If either party so requests, the Tribunal shall hold a hearing for the presentation of evidence by witnesses, including expert witnesses, or for oral argument or for both. In the absence of a request, the Tribunal shall decide whether to hold such a hearing or hearings and establish the time limits thereof. If no hearings are held, the proceedings shall be conducted on the basis of documents and other materials alone.

28.2 

In the event of a hearing, the Tribunal shall give the parties adequate advance notice of the date, time and place thereof.

28.3 

Unless the parties agree otherwise in writing or the Tribunal directs otherwise, all meetings and hearings shall be held in private.

28.4 

The Tribunal shall determine whether and, if so, in what form a record shall be made of any hearing.

28.5 

If any of the parties, although duly summoned, fails to appear without valid excuse, the Tribunal shall have the power to proceed with the hearing.

 
 

Article (29)
Witnesses

29.1 

If witnesses are to be heard, at least fifteen days before the hearing each party shall communicate to the Tribunal and to the other party the identities and addresses of the witnesses he intends to call, the subject matter of their testimonies and its relevance to the issues in arbitration, and the languages in which such witnesses will give their testimony.

29.2 

The Tribunal has discretion, on the grounds of avoiding duplication or lack of relevance, to limit the appearance of any witness, whether witness of fact or expert witness.

29.3 

Any witness who gives oral evidence may be questioned, by each of the parties under the control of the Tribunal. The Tribunal may put questions at any stage of the examination of the witnesses.

WORK TO DO => Under the arbitration rules above, how far in advance of a hearing must each party tell the Tribunal and the other party about the witnesses it intends to call?

Data for locating words and elements
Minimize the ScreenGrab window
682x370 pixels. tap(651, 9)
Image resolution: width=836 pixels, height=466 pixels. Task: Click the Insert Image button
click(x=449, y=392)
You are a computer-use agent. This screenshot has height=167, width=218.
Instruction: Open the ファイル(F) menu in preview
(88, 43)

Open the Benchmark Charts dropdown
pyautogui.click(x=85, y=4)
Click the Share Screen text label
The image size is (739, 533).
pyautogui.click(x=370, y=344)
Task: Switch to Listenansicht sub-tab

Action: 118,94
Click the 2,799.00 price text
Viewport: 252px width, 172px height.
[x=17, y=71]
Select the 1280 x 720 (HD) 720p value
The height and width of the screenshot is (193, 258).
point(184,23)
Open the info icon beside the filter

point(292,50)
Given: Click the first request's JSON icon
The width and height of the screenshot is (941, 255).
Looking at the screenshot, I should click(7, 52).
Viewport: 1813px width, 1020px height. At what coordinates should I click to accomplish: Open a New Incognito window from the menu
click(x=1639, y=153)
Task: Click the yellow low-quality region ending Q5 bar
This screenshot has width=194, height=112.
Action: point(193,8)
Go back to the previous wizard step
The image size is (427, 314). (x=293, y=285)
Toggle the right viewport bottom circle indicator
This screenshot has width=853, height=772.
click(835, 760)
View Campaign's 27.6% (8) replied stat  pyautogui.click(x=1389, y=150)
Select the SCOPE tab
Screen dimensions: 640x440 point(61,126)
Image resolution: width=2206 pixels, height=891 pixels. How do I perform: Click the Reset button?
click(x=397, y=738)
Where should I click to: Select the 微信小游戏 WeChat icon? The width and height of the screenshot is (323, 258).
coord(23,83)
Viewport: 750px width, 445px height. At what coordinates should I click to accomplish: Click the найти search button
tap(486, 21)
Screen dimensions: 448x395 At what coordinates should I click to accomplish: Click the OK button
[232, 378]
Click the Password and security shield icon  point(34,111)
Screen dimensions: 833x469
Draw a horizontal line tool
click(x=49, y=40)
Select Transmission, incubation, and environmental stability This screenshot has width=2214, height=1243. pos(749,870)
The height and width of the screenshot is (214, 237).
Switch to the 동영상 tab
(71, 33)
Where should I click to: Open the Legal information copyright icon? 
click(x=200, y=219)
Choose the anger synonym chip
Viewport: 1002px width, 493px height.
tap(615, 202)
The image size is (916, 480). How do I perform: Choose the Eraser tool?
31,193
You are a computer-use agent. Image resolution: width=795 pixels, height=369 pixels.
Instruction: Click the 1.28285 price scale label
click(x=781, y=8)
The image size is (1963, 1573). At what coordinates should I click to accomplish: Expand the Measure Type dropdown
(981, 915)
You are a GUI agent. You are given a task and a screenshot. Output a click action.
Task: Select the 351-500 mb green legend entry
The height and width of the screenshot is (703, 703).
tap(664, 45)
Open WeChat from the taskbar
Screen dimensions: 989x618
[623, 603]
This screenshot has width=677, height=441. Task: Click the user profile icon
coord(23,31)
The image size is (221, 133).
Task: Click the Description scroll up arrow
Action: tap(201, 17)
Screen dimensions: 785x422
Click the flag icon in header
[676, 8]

WORKED ANSWER => At least fifteen days before the hearing.